* start Excerpt provided *

In this notebook we are going to run a llama 2 fine tuning script using the CodeFlare SDK and Ray Job Submission

In [None]:
from codeflare_sdk.cluster.cluster import Cluster, ClusterConfiguration
from codeflare_sdk.cluster.auth import TokenAuthentication

In [None]:
# Create authentication object for user permissions
# IF unused, SDK will automatically check for default kubeconfig, then in-cluster config
# KubeConfigFileAuthentication can also be used to specify kubeconfig path manually
auth = TokenAuthentication(
    token = "XXXXX",
    server = "XXXXX",
    skip_tls=False
)
auth.login()

Once again, let's start by running through the same cluster setup as before:

NOTE: We must specify the `image` which will be used in our RayCluster, we recommend you bring your own image which suits your purposes. 
The example here is a community image.

In [None]:
cluster = Cluster(ClusterConfiguration(
    name='llamafinetuneloraclustertest',
    namespace='default', # Update to your namespace
    num_workers=3, 
    min_cpus=8,
    max_cpus=8,
    min_memory=35,
    max_memory=35,
    head_memory=35,
    head_gpus=1, # For GPU enabled workloads set the head_gpus and num_gpus
    num_gpus=1,
    image="quay.io/project-codeflare/ray:latest-py39-cu118",
    write_to_file=False # When enabled Ray Cluster yaml files are written to /HOME/.codeflare/resources 
    # local_queue="local-queue-name" # Specify the local queue manually
))

* end Excerpt provided *
* start Provided material *

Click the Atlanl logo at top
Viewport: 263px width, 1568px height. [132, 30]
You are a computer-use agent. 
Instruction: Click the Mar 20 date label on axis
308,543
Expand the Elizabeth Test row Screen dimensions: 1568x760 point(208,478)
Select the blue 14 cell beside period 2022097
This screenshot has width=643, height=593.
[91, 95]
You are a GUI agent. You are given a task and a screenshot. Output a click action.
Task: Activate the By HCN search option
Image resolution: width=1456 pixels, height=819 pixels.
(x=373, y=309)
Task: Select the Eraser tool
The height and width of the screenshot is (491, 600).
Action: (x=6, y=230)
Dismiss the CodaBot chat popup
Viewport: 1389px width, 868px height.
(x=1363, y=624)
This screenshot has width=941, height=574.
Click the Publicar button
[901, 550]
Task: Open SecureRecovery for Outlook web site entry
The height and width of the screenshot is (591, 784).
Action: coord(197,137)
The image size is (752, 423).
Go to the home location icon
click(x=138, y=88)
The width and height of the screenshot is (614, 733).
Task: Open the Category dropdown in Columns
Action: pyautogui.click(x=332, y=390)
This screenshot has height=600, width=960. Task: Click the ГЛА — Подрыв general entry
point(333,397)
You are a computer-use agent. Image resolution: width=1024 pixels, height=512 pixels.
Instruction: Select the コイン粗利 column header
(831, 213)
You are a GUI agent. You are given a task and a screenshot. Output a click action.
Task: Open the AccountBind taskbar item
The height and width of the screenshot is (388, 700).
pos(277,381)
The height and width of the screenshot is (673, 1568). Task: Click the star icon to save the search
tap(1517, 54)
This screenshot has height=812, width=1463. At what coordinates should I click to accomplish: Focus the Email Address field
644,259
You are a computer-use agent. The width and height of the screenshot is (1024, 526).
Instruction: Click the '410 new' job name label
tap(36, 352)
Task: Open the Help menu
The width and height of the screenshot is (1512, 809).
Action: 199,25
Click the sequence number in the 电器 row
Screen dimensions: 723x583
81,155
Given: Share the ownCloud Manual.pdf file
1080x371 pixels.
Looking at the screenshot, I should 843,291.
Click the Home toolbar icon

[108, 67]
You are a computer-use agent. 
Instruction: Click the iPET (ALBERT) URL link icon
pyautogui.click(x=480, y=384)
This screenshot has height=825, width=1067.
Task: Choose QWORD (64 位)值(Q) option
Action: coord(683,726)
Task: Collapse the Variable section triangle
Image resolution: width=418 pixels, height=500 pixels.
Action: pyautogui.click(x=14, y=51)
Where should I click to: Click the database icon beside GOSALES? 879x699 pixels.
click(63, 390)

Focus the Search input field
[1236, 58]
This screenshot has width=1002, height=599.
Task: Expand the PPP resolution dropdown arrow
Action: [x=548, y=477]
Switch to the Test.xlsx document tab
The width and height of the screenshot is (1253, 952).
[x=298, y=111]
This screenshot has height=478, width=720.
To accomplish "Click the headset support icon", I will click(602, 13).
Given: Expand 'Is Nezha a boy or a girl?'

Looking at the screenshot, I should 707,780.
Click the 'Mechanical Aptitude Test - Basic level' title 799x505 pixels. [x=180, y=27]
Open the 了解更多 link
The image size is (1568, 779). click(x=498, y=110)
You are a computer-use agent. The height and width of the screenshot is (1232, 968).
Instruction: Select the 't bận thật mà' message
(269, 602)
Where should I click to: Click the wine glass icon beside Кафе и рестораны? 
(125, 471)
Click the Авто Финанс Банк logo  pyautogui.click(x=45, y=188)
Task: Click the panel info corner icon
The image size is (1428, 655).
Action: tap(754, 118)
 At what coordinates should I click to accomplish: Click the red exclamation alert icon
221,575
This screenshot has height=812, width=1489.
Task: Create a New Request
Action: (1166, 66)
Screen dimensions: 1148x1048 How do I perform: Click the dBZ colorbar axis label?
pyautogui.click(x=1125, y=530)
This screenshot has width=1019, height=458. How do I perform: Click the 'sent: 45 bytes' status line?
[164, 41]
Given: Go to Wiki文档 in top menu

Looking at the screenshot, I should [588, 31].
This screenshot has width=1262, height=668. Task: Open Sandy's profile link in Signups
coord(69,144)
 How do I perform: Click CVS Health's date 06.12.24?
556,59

* end Provided material *

- Requirements
1. Can you reproduce the llama 2 fine-tuning notebook word for word, from "Once again, let's" up to and including "a community image."?
2. Could you carry the llama 2 fine-tuning notebook forward from the point where it stops?

- Outputs in order
1.
Once again, let's start by running through the same cluster setup as before:

NOTE: We must specify the `image` which will be used in our RayCluster, we recommend you bring your own image which suits your purposes. 
The example here is a community image.

2.
In [None]:
cluster.up()

In [None]:
cluster.wait_ready()

In [None]:
# Initialize the Job Submission Client
"""
The SDK will automatically gather the dashboard address and authenticate using the Ray Job Submission Client.
"""
client = cluster.job_client

In [None]:
"""
NOTE: Please update the script with your Hugging Face token and update the save and push paths to your Hugging Face Organisation.
"""
submission_id = client.submit_job(
    entrypoint="python llmfinetune.py",
    runtime_env={"working_dir": "./","pip": "requirements-llama.txt"},
)
print(submission_id)

In [None]:
client.get_job_status(submission_id)

In [None]:
client.get_job_logs(submission_id)

In [None]:
cluster.down()

In [None]:
auth.logout()